### Short problem
Render the stretch of data from the line containing "The height and width of the screenshot is (599, 1366)." through the line containing "Looking at the screenshot, I should pos(931,402)." as a Markdown table with two columns. Use Row for a running number and Text for each line, and leave out blank lines.

start

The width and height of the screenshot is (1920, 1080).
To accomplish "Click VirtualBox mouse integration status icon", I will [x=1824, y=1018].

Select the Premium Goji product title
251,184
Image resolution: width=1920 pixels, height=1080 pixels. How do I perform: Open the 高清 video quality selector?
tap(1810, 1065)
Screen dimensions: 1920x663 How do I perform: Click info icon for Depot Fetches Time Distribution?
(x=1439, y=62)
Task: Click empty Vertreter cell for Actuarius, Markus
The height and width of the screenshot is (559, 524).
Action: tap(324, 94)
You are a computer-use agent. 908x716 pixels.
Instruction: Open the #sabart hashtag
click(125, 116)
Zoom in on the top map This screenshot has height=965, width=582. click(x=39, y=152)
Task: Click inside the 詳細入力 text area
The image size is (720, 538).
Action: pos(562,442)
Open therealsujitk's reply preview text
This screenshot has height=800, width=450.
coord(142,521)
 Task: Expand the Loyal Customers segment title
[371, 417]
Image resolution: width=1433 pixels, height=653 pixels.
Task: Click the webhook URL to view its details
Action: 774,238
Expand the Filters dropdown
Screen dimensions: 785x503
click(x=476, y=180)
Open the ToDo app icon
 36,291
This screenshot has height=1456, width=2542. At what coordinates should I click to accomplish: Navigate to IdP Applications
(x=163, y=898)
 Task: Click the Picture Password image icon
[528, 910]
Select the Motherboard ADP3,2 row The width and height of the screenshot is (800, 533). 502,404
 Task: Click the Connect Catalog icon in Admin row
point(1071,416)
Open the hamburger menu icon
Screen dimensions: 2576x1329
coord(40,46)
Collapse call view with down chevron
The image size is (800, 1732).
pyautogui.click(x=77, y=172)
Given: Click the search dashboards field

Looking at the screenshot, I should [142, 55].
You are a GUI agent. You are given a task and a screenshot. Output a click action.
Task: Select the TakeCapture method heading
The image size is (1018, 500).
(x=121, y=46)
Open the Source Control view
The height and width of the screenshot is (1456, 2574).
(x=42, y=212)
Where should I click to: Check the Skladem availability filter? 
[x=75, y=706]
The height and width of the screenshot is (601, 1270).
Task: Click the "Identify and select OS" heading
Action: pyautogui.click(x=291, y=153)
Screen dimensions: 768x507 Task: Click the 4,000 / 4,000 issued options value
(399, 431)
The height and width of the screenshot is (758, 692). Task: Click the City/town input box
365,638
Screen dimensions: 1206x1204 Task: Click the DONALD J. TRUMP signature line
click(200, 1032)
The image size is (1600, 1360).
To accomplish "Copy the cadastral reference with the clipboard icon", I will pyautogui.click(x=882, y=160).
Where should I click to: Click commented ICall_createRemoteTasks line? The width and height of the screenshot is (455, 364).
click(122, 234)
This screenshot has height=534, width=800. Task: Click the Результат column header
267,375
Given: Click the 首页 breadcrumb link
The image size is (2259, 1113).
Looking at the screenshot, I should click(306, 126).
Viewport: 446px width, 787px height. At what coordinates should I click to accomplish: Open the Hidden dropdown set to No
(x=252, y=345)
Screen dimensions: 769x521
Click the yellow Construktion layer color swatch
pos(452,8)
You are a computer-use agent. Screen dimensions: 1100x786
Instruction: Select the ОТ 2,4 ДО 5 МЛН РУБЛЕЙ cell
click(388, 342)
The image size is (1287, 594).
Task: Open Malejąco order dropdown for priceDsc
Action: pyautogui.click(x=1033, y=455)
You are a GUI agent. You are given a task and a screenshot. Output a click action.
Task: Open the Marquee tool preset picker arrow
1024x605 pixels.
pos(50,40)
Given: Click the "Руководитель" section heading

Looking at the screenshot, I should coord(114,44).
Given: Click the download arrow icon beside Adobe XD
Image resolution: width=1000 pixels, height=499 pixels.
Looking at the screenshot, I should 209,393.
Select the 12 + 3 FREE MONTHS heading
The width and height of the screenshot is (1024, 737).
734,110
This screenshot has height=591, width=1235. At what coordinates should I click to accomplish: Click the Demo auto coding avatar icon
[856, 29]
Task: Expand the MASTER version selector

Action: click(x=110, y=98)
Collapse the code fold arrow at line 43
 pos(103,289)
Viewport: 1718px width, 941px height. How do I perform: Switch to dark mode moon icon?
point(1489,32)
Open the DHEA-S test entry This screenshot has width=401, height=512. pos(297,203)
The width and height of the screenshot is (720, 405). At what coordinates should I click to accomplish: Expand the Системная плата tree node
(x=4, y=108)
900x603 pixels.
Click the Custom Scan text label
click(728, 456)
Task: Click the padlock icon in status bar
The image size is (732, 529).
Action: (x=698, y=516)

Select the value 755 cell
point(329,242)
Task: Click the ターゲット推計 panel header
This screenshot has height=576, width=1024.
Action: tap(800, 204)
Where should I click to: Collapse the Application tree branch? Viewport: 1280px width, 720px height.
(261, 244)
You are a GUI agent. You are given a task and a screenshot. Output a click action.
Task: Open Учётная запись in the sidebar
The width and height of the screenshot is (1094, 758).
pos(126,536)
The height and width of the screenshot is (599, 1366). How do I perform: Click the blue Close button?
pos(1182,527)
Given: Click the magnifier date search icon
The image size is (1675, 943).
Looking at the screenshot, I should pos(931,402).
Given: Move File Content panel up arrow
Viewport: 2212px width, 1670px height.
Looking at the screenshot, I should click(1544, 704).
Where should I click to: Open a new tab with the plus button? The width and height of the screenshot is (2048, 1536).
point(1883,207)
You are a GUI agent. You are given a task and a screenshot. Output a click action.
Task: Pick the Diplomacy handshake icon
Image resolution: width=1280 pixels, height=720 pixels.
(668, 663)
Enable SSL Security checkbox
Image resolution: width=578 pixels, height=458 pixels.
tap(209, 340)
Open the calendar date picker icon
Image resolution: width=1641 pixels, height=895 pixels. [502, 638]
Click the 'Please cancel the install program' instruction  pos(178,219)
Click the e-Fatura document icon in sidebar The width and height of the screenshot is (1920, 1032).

end

### Task response
| Row | Text |
|---|---|
| 1 | The height and width of the screenshot is (599, 1366). How do I perform: Click the blue Close button? |
| 2 | pos(1182,527) |
| 3 | Given: Click the magnifier date search icon |
| 4 | The image size is (1675, 943). |
| 5 | Looking at the screenshot, I should pos(931,402). |